> [SOURCE EXCERPT]:
For a mainframe, the maintenance is not just upgrading the systems software to the most recent version. Additional maintenance work must be done to the application software and its databases. The transactions, files, programs, and JCL must be reviewed, adjusted and tuned in order to identify hot spots, inefficient code and poor configurations that have been introduced with application changes or additional volume or different mixes. Over the last twenty five years I have analyzed and tuned millions of Mainframe Computer Jobs, Files, JCL, and Programs for more than one thousand major data centers and all of them were improved. I have never seen a Mainframe computer that couldn’t have its costs reduced by at least 10% to 15% and more likely 20% through a platform efficiency review.
Often, there are concerns that doing such tuning can introduce issues. Adjusting JCL or file definitions is just as safe as changing a spark plug or putting air in a tire. It is simple and easy and does not change program logic. The typical effect is that everything runs better and costs less. The best thing about maintenance in a data center is that almost all the maintenance lasts much longer than it does in an automobile and stays in effect with continued savings in upgrade after upgrade, year after year.
Think of maintenance of a Mainframe Computer as a special kind of motor vehicle with thousands of under-inflated tires. By making simple adjustments you can get improvements in performance from every one of these under-inflated tires. And even though each improvement is small in total, because there so many, you multiply the improvement to get significant effect. You get this cost reduction every time the file is used or transaction executed and when all the savings from all the little improvements are added together you will get a 15% to 20% reduction in processing costs. The maintenance is a onetime cost that will pay for itself over and over upgrade after upgrade.

> [AVAILABLE DATA]:
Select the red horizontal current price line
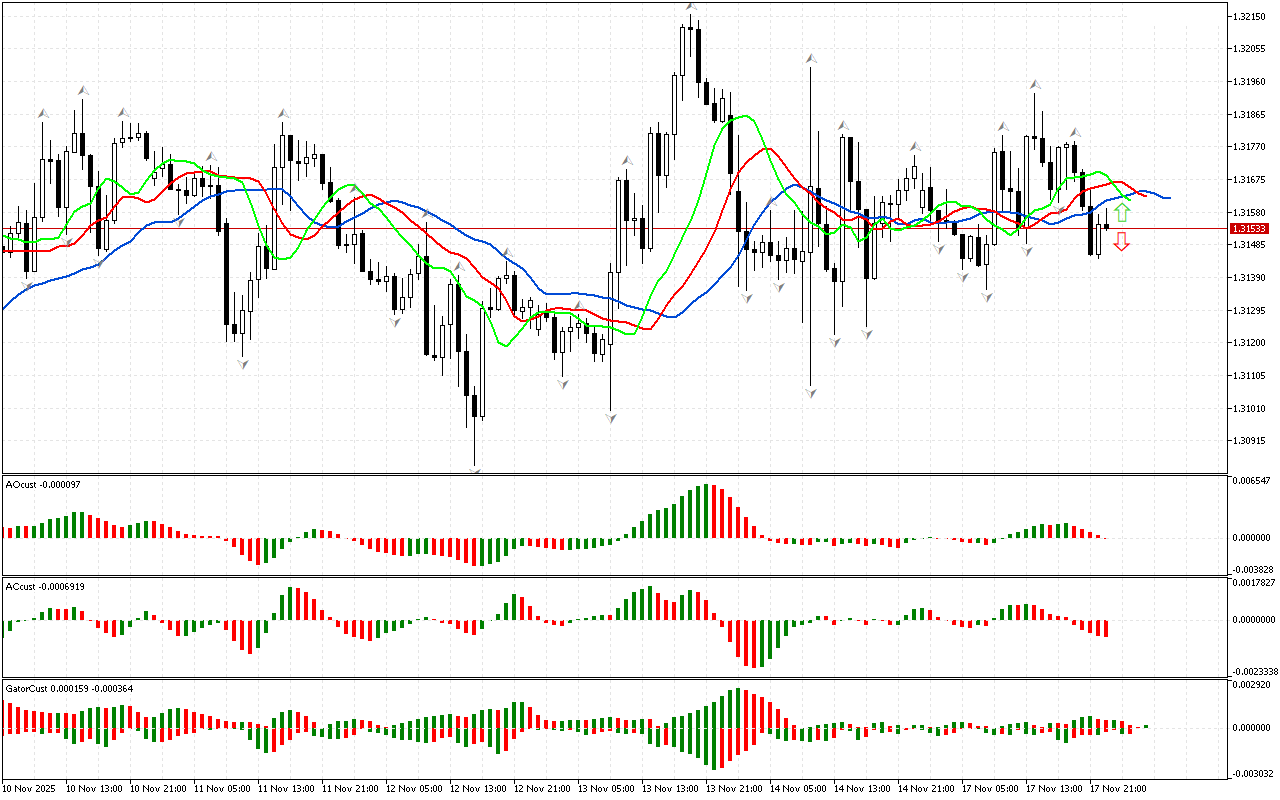This screenshot has width=1280, height=800. click(x=600, y=229)
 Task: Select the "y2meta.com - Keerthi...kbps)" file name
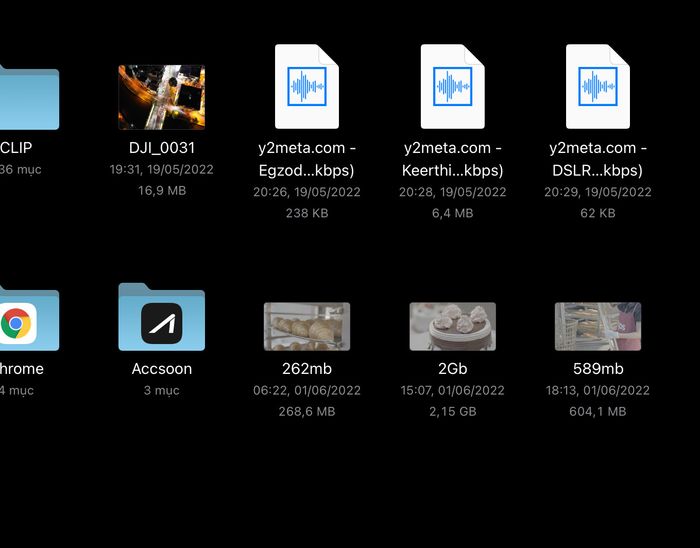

> [REQUIREMENTS]:
How does the sentence "It is simple and easy and does not change program logic." from the mainframe maintenance excerpt read in Spanish?

> [RESPONSE TO THE EXERCISE]:
Es simple y fácil y no cambia la lógica del programa.